As this study was designed as a cross-sectional observation, we included patients in different stages of disease. While some had newly diagnosed PH, others were in the final stage of their illness. Thus a non-matched comparison of TSP-1 levels between groups seems a serious limitation for this study. The comparison of incident and prevalent PH demonstrated slightly higher levels of TSP-1 in incident PH, statistical significance was not reached. While the groups had similar hemodynamics, the influence of medication, the course of disease and adaptive processes might lead to this finding. The reasons and possibly influence on the prognostic value of TSP-1 was beyond the scope of this cross-sectional pilot study.

Based on the data linking TSP-1 to hemodynamics and the possibility of its negative impact on pathophysiological mechanisms of PH, we sought to gain insight of the prognosis attached to TSP-1 as a biomarker. At the end of the study, survivor and non-survivors were compared and in all groups non-survivors had significantly higher levels of TSP-1 when entering the study (Fig. 4). CTEPH patients demonstrated relatively higher levels in both survivors and non-survivors compared to the other subgroups. It is therefore mandatory to exactly classify the type of PH before using TSP-1 as a potential biomarker.

Survival analysis in this study was based on follow-up in regular intervals up to five years. The patients had received standard therapy according to current guidelines. Cardiovascular mortality was chosen as the primary endpoint, but in this dataset it was identical with all cause mortality. We were able to show a significantly increased mortality in patients with high TSP-1 levels. This data is limited by the sample size of 93 patients and inclusion of further confounding factors or multivariate analysis with established predictors of mortality is obsolete. Nevertheless, the optimized cut-off at 2051 ng/mL yielded a highly significant difference between groups. Though, as discussed above, the circulating levels of TSP-1 might vary between subgroups and therefore a different cut-off can be expected especially in patients with CTEPH. Furthermore, serial measurements are needed to evaluate the true impact on survival and various clinical events in more complex frailty models.
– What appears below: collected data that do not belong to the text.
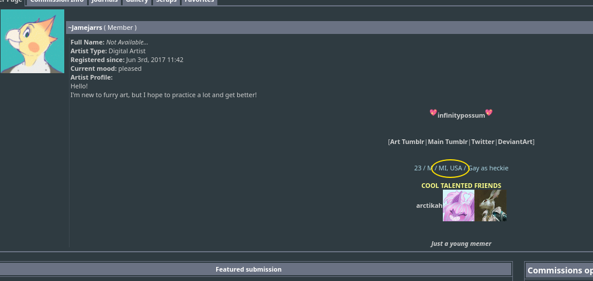Image resolution: width=593 pixels, height=281 pixels.
Task: Click the Commissions panel header
Action: coord(559,270)
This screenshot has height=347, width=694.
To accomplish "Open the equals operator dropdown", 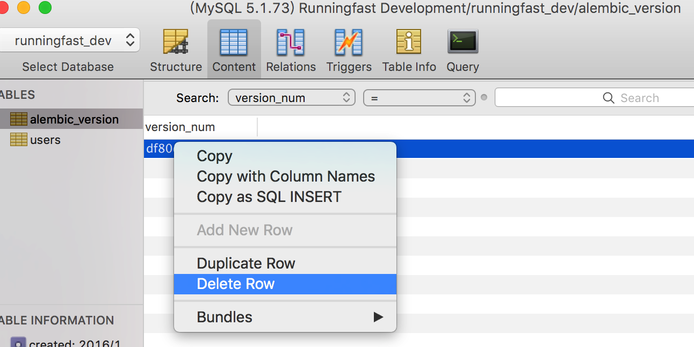I will coord(419,98).
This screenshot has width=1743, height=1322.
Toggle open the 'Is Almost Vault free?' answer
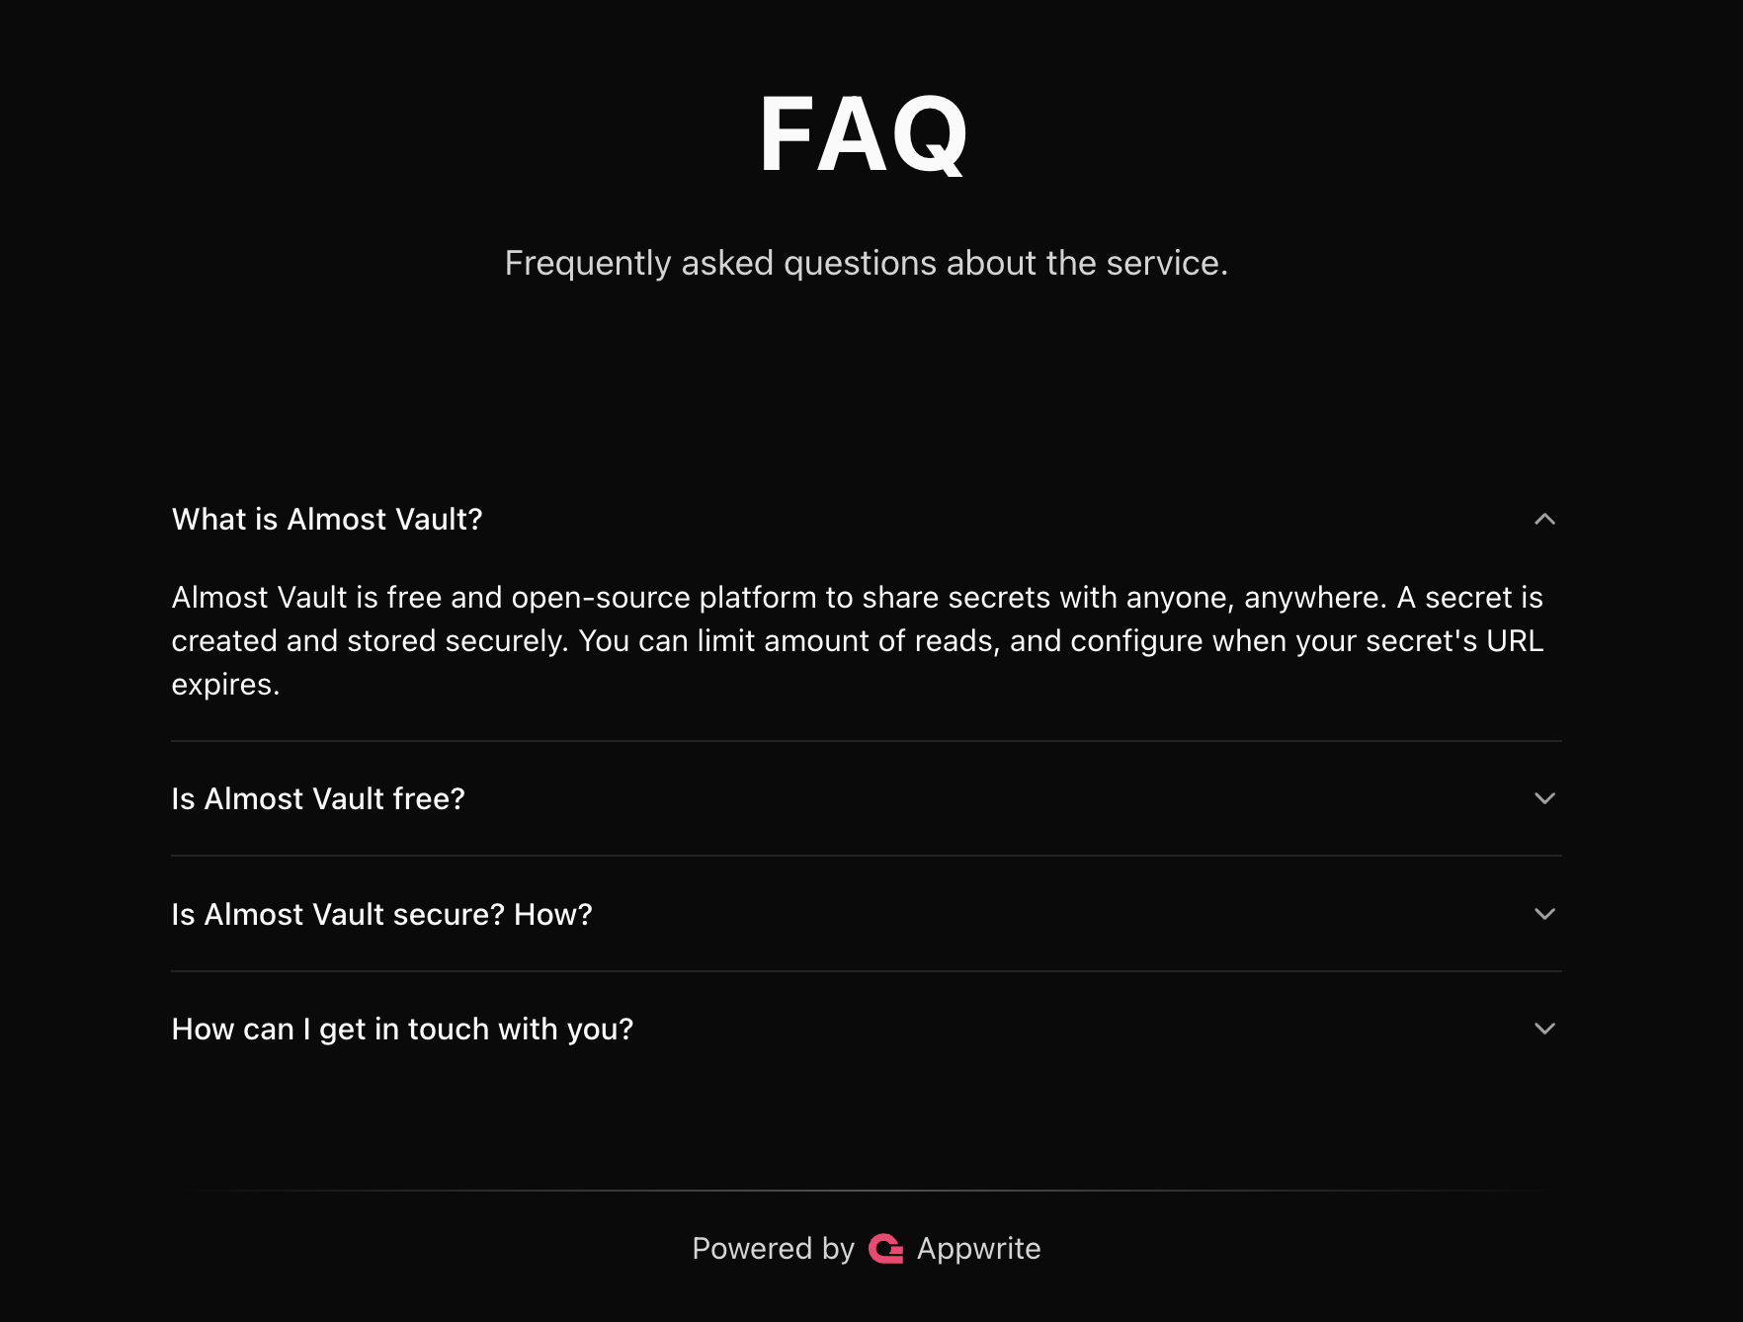pos(318,798)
Nevertheless, this data provides valuable information on the relation of TSP-1 with pulmonary hemodynamics, a clinical application of in vitro observations considering crucial pathways in PH and indicates an impact on the prognosis of a serious disease. These observations are the clinical implication of previous studies on the role of TSP-1 in experimental PH [15, 24].

The presented data might form the basis for evaluation of TSP-1 as an indicator for the choice of medication and might facilitate therapeutic decisions. TSP-1 interacts significantly with the NO pathway, thereby leading to uncoupling of specific therapeutic drugs [22]. Observational studies should evaluate TSP-1 as a marker for possible non-responders before initiation of therapy.